There is no denying it. Obesity is a growing problem, worldwide. As Mello et al. discuss in an article about obesity and public health law, “Emerging research results about the economic and human costs of obesity have galvanized interest in greater governmental involvement by medicalizing the problem...and by demonstrating the stake [not steak! Ed] that each employer and taxpayer has in it” (N Engl J Med [2006] 354: 2601–2610). They point out that in the US “...children are exposed to approximately 40,000 food advertisements per year, 72 percent of which are for candy, cereal and fast food” and present key regulatory targets aimed a tackling obesity from a public health law perspective. In considering personal responsibility at the employer and state level, Steinbrook (N Engl J Med [2006] 355: 753–756) discusses how the US state, West Virginia, is planning to make residents who are eligible for Medicaid sign documents that outline the responsibilities and rights of (Medicaid) participants, including the statement “I will do my best to stay healthy”, which implies that members have to follow a healthy lifestyle by exercising, maintaining a healthy weight and not smoking. Failure to comply may risk a reduction in their Medicaid (i.e. health care) benefits.

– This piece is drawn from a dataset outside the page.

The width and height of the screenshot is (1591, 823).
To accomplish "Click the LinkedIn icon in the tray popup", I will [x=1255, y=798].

One problem is that the risks conferred by obesity span a continuum, and the line of demarcation between a healthy and unhealthy weight is shifting. Those of us who previously took solace in having a slightly zaftig BMI, say 25–27, must now join the 'repenters' as accumulating data from both the US (Adams et al. N Engl J Med [2006] 355: 763–778) and Korea (Jee et al. N Engl J Med [2006] 355: 779–787) demonstrate that the risk of death, even in nonsmokers and those without chronic disease, begins to rise at a BMI of 25. So, where to draw the line (or limit the scale) for the individual's responsibility to maintain a healthy weight might not be clear-cut.

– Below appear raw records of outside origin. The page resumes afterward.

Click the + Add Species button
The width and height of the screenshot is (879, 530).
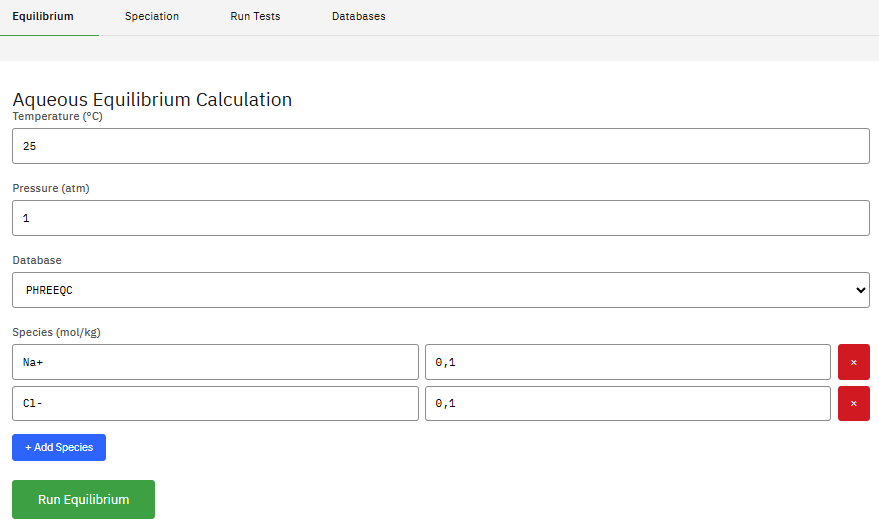click(x=59, y=447)
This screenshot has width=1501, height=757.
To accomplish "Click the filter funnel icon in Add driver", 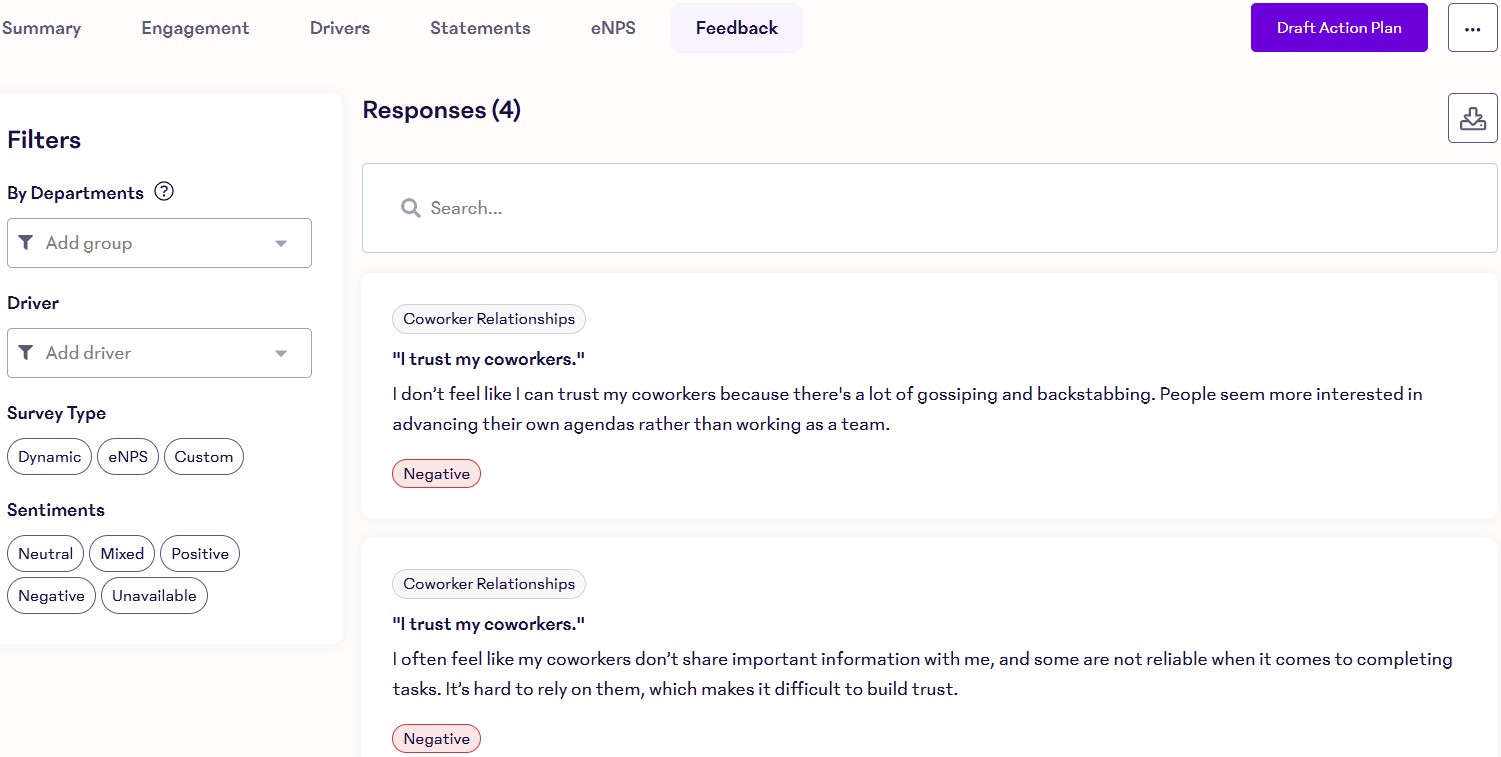I will [x=27, y=353].
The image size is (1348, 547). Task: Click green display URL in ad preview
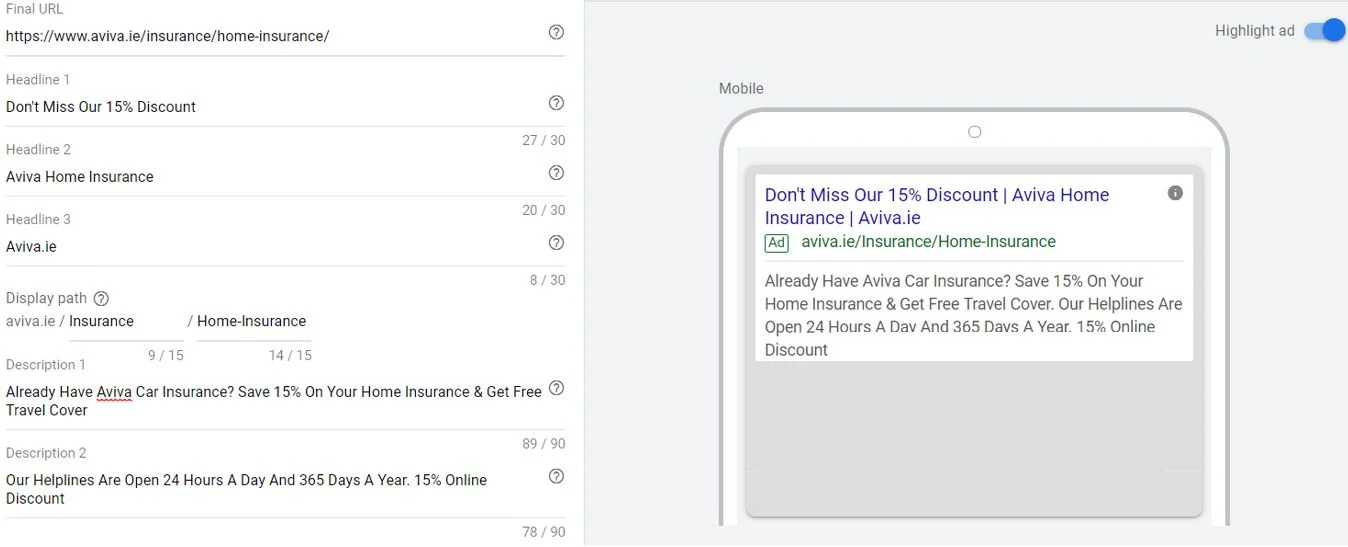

...society needs to make greater efforts to provide educational and regulatory (via insurance?) systems that encourage healthy habits and habitus

How can we control ourselves when it comes to eating? It turns out that portion control is a perceptual problem shared by healthy weight and overweight individuals. Wansink and colleagues' simple, but elegant, studies demonstrate that we underestimate how many calories there are in a meal in proportion to increasing portion size rather than increasing waist size (Ann Intern Med [2006] 145: 326–332). In other words, the larger the portion, the greater the underestimating by persons of any BMI of its caloric value—a potential focus for package and portion control by producers. If these findings are confirmed and substantiated, food manufacturers could be coming closer to litigation over excessively caloric food packaging, which leads to documented health problems approaching the level of those caused by tobacco.

Since obesity starts in childhood, it makes most sense for public health interventions to begin with education, on the long-term health effects of (even modest) obesity—with potential parents and with children throughout their schooling. The concept of the healthy, chubby baby needs to be thrown out with the bath water. Healthy nutrition must not only be taught in the classroom, but reinforced by healthy foods (and portion sizes) served in the lunchroom. Physical education, the most easily dropped program in financially strapped education systems, needs to be prioritized back into curricula.

Finally, while we do need to emphasize that body weight, just as smoking and alcohol consumption, is a personal choice that influences health, society needs to make greater efforts to provide educational and regulatory (via insurance?) systems that encourage healthy habits and habitus.